Sangliers : une des «pires espèces envahissantes»

Il y a une bonne raison qui explique pourquoi le ministère des Forêts, de la Faune et des Parcs surveille d’aussi près les élevages de sangliers au Québec : le sanglier est l’une des espèces envahissantes les plus néfastes au monde et seulement quelques individus en liberté pourraient implanter pour de bon l’animal sur le territoire.

La liste des conséquences de la présence de sangliers en nature est longue.

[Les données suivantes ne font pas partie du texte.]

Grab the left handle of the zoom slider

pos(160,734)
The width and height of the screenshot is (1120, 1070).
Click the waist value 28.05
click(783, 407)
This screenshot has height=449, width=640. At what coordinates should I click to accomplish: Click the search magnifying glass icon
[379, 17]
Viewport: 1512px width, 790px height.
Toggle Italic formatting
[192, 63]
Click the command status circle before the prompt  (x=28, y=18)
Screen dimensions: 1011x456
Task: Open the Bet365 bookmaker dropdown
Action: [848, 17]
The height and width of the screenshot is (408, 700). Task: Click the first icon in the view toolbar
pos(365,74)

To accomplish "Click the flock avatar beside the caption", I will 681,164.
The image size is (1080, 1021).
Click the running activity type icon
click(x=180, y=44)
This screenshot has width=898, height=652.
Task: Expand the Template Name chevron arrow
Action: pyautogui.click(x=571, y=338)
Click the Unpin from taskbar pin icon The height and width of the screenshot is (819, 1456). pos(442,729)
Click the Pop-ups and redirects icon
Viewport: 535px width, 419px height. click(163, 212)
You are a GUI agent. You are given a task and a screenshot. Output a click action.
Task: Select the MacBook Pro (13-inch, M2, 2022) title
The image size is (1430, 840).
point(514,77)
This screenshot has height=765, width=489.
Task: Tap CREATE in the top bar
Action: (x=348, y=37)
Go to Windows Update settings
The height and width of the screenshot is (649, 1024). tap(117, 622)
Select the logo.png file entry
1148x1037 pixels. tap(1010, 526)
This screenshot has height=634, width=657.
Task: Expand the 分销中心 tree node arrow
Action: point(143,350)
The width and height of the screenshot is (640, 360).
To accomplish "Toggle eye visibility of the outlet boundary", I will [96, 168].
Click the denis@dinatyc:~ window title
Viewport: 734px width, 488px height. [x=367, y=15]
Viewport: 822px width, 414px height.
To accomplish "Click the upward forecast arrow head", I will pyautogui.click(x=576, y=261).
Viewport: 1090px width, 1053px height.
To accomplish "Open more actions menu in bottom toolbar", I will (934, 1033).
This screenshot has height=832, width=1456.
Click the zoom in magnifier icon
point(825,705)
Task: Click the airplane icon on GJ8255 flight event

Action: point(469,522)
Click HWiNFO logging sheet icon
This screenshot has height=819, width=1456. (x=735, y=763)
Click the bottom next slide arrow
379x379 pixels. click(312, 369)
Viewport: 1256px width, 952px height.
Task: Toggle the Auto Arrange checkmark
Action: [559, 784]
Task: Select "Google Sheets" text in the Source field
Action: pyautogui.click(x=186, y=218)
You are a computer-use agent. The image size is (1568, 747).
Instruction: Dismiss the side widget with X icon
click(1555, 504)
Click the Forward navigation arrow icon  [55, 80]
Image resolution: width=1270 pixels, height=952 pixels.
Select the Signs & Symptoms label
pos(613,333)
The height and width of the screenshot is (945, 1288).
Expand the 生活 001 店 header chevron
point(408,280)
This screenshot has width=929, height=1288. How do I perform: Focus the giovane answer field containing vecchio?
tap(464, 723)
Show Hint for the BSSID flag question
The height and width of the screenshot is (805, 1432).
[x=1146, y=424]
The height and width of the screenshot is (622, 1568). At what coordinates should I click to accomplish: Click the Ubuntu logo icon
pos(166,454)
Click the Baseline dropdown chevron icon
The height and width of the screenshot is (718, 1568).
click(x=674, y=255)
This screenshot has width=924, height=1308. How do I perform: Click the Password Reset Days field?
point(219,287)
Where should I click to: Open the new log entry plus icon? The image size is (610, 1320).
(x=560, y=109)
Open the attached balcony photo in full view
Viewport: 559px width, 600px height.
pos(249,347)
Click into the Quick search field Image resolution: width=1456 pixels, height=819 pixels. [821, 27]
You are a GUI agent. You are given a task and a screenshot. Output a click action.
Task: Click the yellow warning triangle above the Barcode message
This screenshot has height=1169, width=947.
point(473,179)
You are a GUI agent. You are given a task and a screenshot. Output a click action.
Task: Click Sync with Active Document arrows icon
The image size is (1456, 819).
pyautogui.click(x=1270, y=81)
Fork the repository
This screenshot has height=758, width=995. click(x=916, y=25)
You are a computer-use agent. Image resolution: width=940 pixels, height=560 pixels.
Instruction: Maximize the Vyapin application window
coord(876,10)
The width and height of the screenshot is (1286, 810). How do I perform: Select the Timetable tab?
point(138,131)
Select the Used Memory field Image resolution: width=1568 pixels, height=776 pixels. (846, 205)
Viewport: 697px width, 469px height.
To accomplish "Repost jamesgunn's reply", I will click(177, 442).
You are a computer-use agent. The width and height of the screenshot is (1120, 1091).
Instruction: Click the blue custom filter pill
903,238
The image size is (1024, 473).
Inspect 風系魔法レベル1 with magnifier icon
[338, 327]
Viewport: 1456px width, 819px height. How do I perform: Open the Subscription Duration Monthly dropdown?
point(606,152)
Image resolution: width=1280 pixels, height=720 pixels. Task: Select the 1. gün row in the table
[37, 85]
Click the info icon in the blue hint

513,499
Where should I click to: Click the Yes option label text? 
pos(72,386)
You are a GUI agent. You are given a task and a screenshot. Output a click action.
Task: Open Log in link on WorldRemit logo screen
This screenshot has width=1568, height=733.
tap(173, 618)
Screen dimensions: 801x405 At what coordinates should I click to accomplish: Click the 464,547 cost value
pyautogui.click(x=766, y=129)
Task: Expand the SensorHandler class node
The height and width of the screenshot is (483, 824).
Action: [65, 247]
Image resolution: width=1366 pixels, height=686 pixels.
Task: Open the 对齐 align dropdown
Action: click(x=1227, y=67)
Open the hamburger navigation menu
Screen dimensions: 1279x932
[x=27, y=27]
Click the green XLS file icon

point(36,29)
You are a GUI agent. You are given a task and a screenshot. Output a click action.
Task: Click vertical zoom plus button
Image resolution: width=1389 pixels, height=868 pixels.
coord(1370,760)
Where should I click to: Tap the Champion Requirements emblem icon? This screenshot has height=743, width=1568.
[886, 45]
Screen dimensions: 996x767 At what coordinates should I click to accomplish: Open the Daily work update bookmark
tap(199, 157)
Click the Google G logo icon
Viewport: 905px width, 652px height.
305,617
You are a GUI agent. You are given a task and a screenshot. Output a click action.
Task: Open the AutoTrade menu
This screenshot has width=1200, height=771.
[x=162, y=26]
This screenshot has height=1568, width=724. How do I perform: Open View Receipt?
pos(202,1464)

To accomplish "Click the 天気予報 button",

Ils sont notamment reconnus pour causer des dommages importants aux récoltes.

«C’est un animal omnivore qui mange des racines, donc il creuse et détruit l’habitat, explique Yannick Bilodeau, biologiste et responsable de la faune terrestre et ses habitats pour le ministère. Il peut détruire de bonnes portions de champ. Ce n’est pas une espèce qu’on veut avoir.»

M. Bilodeau donne l’exemple d’un signalement à Durham-Sud où un groupe de sangliers a saccagé un hectare de maïs.

Les sangliers sont aussi des prédateurs efficaces et peuvent se nourrir de petits reptiles, d’oiseaux nichant au sol, d’œufs et même de petits animaux selon le Ministère. Ils peuvent également, à l’occasion, tuer et manger des faons de cerfs de Virginie. Les experts estiment que chaque sanglier à l’état sauvage détruit plus de 4 hectares de terres humides au cours de sa vie, ce qui représente huit terrains de football.

Aux États-Unis, la lutte aux sangliers et les dommages causés coûtent 1,5 milliard de dollars annuellement.

Pas de population sauvage pour l’instant

Il n’y a aucun sanglier en nature au Québec pour le moment. Or, il arrive souvent que des animaux s’échappent de leur enclos. Le Ministère intervient à ce stade puisque l’animal peut se reproduire très rapidement.

Dans des conditions optimales, les laies (femelles du sanglier) peuvent se reproduire dès l’âge de 6 mois et avoir deux portées de 2 à 8 (et parfois 12) marcassins tous les 12 à 15 mois.

«C’est une espèce qui s’adapte facilement à son milieu, explique M. Bilodeau. Un secteur peut tripler sa population en une seule année. Au Québec, on sait que l’espèce peut s’accoupler en nature, donner naissance en nature et élever des petits en nature. Elle est capable de traverser l’hiver. C’est un animal qu’on retrouve même en Sibérie. »

Importance des signalements

Au Québec, c’est près d’une trentaine de signalements qui sont faits chaque année.

«Les cas qui nous sont rapportés sont des animaux qui se sont échappés d’élevage, admet M. Bilodeau. Il est aussi possible d’en posséder personnellement. Ce sont souvent ces cas-là qui se retrouvent en nature en raison des problématiques liées aux clôtures ou à la manipulation.»

Le Ministère a même une équipe dédiée au sanglier. Dès qu’un signalement est rapporté, l’équipe se rend sur le terrain pour capturer l’animal à l’aide d’appâts et de cages.

«Il faut que les gens s’enlèvent ça de la tête, ce n’est pas normal de voir un sanglier au Québec, résume le biologiste. C’est important de le signaler le plus rapidement possible parce que les sangliers se déplacent beaucoup.»

Ce qu’il faut savoir

Les sangliers peuvent s’accoupler avec les porcs domestiques, ce qui crée une sous-espèce appelée sanglichon. Elle est aussi très néfaste.

Les animaux capturés sont tous valorisés pour la viande et donnés à des organismes communautaires.

Le ministère de l’Agriculture, des Pêcheries et de l’Alimentation du Québec estime à près de 50 le nombre de producteurs au Québec faisant l’élevage d’au moins un sanglier, mâle ou femelle.

L’espèce est présente dans au moins 38 états américains, dont au New Hampshire. Au Canada, l’Alberta, la Saskatchewan et le Manitoba sont actuellement aux prises avec des populations établies de sangliers.

La chasse, pas une bonne idée

En sachant qu’il s’agit d’une espèce indésirable, est-ce que la chasse pourrait être un moyen de se débarrasser des sangliers s’ils s’implantent au Québec? La réponse est un non catégorique.

«Si tu tires dans un groupe de sangliers, les groupes familiaux se scindent et le stress les amène à s’accoupler davantage, indique Yannick Bilodeau, biologiste. Ce sont des animaux intelligents et méfiants, ils deviennent nocturnes et on ne les voit plus.»

«Plusieurs états aux États-Unis ont tout simplement banni la chasse aux sangliers, poursuit-il. On prend par exemple le Tennessee qui avait une petite population de sangliers. Ils ont ouvert la chasse sans limites et à longueur d’année en 1999 pour s’en débarrasser, mais le résultat a été une explosion et une dispersion des populations.»